As our lives become more closely linked to digital environments, such as the internet, social engineering attacks are becoming more aggressive and elaborate, making them more challenging to identify. This guide gives you all the essential information about social engineering, how it works, some of its most common strategies, and how to protect yourself against it.
Social engineering: How does it work?
A social engineering attack starts with the cybercriminal reaching out to the victim and creating any social interaction. The aim is to earn the victim’s trust. Once this happens, the criminal will engage in emotional manipulation against the victim, so they will accept questionable behavior to which they would not typically consent.
For example, a scammer trying to gain access to a corporate network could impersonate a person of authority, a new colleague, or a tech support team member. On the other hand, if the aim was to steal somebody’s cryptocurrency assets, they could present themselves as customer service agents.
Whatever character they assume, the purpose is always the same: engage in conversations, establish rapport, ask questions, and extract sensitive data such as login credentials or passwords.
However, the attacker could also seek the information that would allow him to perform a more advanced attack, like obsessions, names, insider knowledge, and other elements they can use to support their claim to credibility later.
Examples of social engineering attacks
Social engineering attacks involve phone calls, text messages, emails, or personal interactions. Regardless of the medium, the common denominator is this pending sentence of imminent doom, urgency, fear, or another emotion strong enough to induce action.
“Fear is the mind killer,” Paul Atreides states in the Dune saga. It’s exactly right. The scammer wants to scare the victim out of their wits so they will act without thinking correctly.
Scared victims are prone to act imprudently without thinking things through. That can lead them to make mistakes like:
- Surrendering personal or corporate data
- Submitting usernames and passwords, login credentials, or authorization codes
- Following malicious links
- Downloading malicious files
- Sending cryptocurrency tokens, gift cards, or money to fraudulent accounts
- Grant remote access to a computer
According to some estimations, from seven to nine of every ten social engineering attacks start with phishing. Let’s see some examples.
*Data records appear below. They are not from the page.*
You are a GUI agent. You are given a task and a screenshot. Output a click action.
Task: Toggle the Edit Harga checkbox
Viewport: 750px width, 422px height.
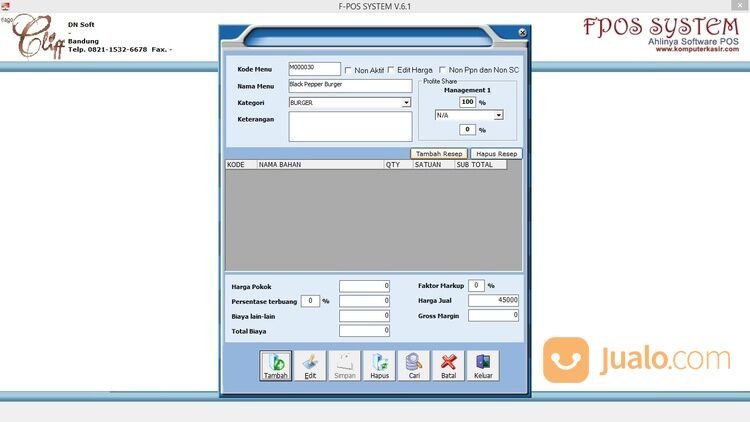391,70
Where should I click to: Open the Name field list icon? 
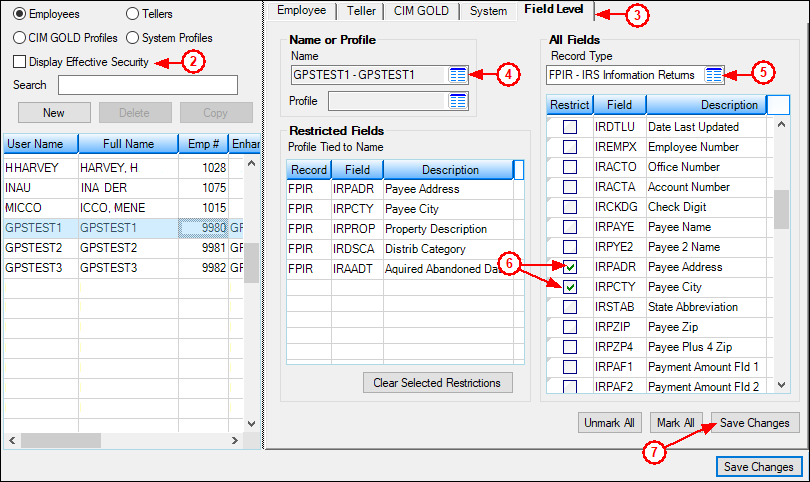[458, 75]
1. Phishing emails or emails from a known contact
Social engineering consequences escalate at exponential rates, which are pretty worrisome. For example, once a wrongdoer has taken over somebody else’s email or social media account, they also have the victim’s complete contact list, which gives them many new targets to attack. And that is precisely what they will attempt next. Thus, a successful email phishing attack can spawn many more, even hundreds depending on the hacked target.
Criminal creativity is the only limit upon a social engineering attack, so it can happen in infinite ways. However, cybersecurity researchers point to repeating strategies that occur over and over in social engineering attacks.
- Urgency. Your new alleged friend, or someone passing for a known contact of yours, is somehow trapped in another country. They were injured, sick, or robbed. The point is that they need your urgent help in the form of money. If you answer, you will get a request to follow a malicious link, download a malicious file, or send money (digital or analog). Also, the malicious link will take you to a fraudulent website where any data you provide will be stolen.
- Request from colleagues or the boss. Impersonating your boss or a coworker is a recurring theme in social engineering attacks. So, your boss could be asking you about corporate credit card details, invoices, upcoming work, or any sensitive internal corporate information. Some bosses will even ask you to purchase gift cards for them.
- Charity donations. You may get a request to donate to a charity project in which time is of the essence. Then, of course, you will get the typical malicious link, a request to send cash in some way, or they could even send you to a fake charity website to make things look kosher. Pay attention to the orthography and grammar in such sites.